Once you have successfully entered the online CEAC visa check system, you will receive one of the following results:
(1) Application receipt pending
If you have submitted your online non-immigrant visa application (DS-160), it has not yet been processed into the visa system. At some locations, your application will remain in this status until you appear for an interview or until your application is ready for review. Please see the Embassy or Consulate website for information on the next steps required for visa processing.
The application data has not been entered into the Embassy system.
For interview cases, the application will remain in this status until the applicant appears for an interview.
For mail-in cases, this means the Embassy has not received the application.
(2) Application Received
Your case is open and ready for your interview, fingerprints, and required documents. If you have already had your interview, please check your status after two business days. If no interview was required, please check back in two business days for the updated status of your application.
For mail-in cases: The visa application has been received by the Embassy and is undergoing review.
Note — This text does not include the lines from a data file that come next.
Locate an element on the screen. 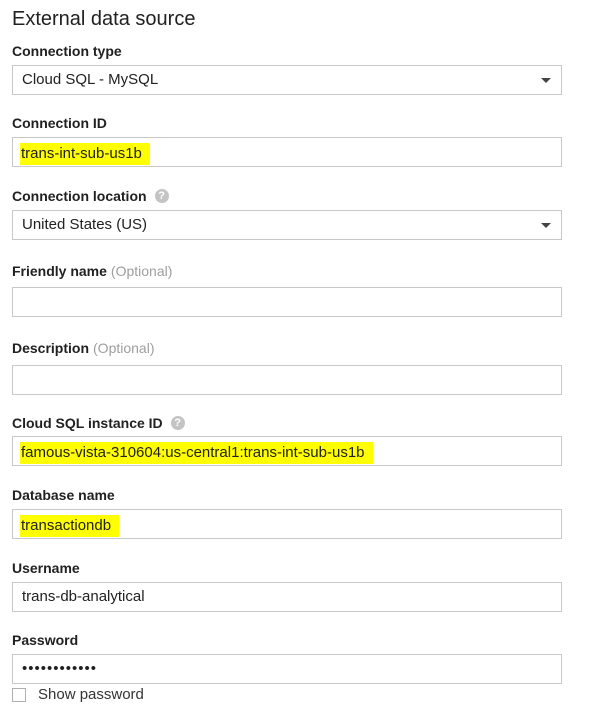 Image resolution: width=599 pixels, height=724 pixels. description-field: Description (Optional) is located at coordinates (287, 367).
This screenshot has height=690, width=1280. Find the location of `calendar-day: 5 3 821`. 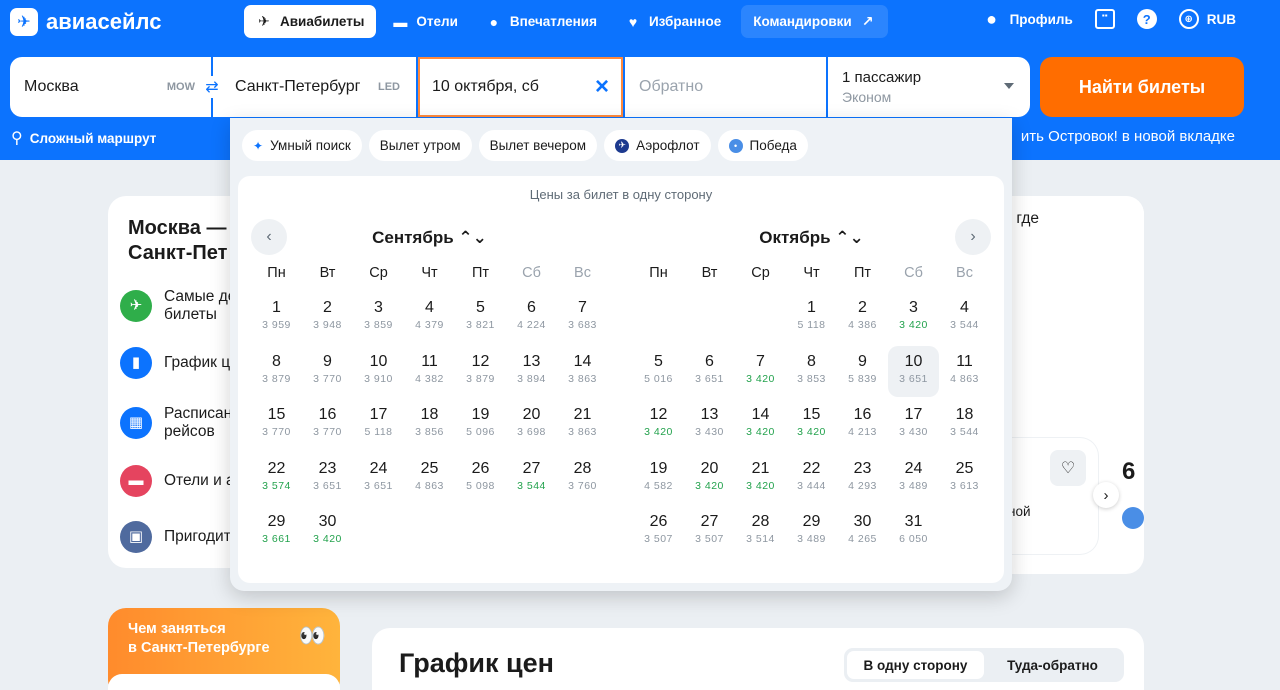

calendar-day: 5 3 821 is located at coordinates (480, 318).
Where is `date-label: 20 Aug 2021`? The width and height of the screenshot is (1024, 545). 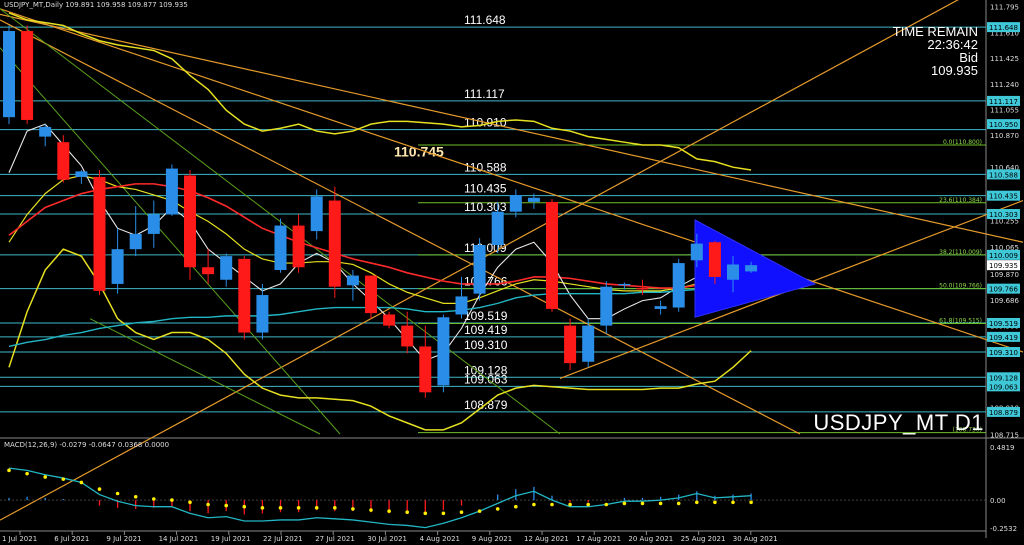
date-label: 20 Aug 2021 is located at coordinates (650, 539).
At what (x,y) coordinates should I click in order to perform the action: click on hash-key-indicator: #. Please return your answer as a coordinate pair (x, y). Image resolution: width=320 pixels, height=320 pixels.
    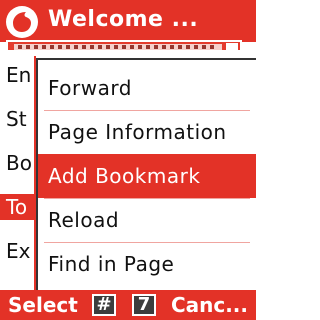
    Looking at the image, I should click on (104, 305).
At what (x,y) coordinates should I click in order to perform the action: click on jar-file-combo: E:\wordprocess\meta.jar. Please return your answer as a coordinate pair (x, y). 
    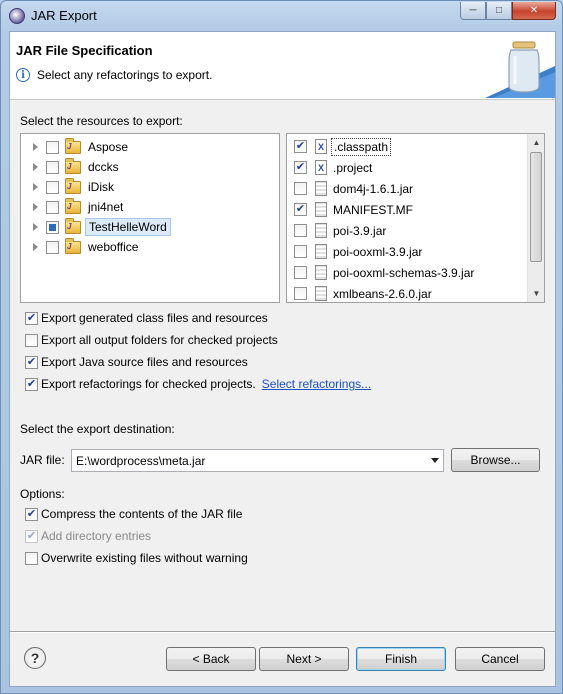
    Looking at the image, I should click on (258, 460).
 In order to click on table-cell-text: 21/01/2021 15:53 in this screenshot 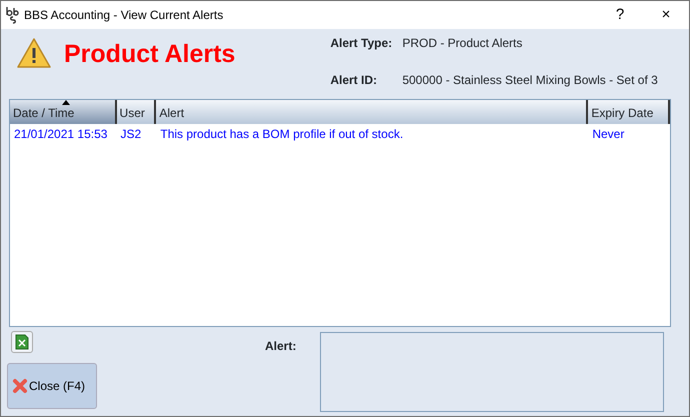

This also includes cases that are pending for additional documents
(3) Administrative Processing
Your visa case is currently undergoing administrative processing. This processing can take several weeks. Please follow any instructions provided by the consular officer at the time of your interview. If further information is needed, you will be contacted. If your visa application is approved, it will be processed and mailed back within two business days.
This status includes:
The visa issuance process (visa has been approved but not yet printed)
Pending for additional documents/information
Your visa is in final processing. If you have not received after 10 working days, please see the webpage for contact information of the Embassy or Consulate where you submitted your application.
The visa has been issued
A U.S. consular officer has adjudicated and refused your visa application. Please follow any instructions provided by the consular officer. If you were informed by the consular officer that your case was refused for administrative processing, your case will remain refused while undergoing such processing. You will receive another adjudication once such processing is complete. Please be advised that the processing time varies and that you will be contacted if additional information is needed.
This includes cases that are:
Pending for additional documents/information
* Administrative Processing (See below for details)
Cases with a waiver request pending.
Denied under Section 214(b) of the INA.
For E-visa new company registration cases: The visa application has been received by the Embassy and is ready for review. Please wait for further instructions from the Embassy or Consulate. Processing time for new company registration typically takes at least 3 weeks.
For the purposes of this video, we will focus on what the visa status “refused” really means.
Applicants can receive a visa “refusal” for a number of different reasons.
In many cases, applicants are left confused upon seeing a visa “refusal,” especially where the Consular officer has told the applicant that their visa has been approved following their visa interview. In other situations, applicants have received a “refusal” after following the Consulate’s instructions to submit documents via dropbox (for instance for applicants seeking H-1B visa stamping). Applicants who have been told their cases have been placed in 221(g) administrative processing also receive a visa “refusal.”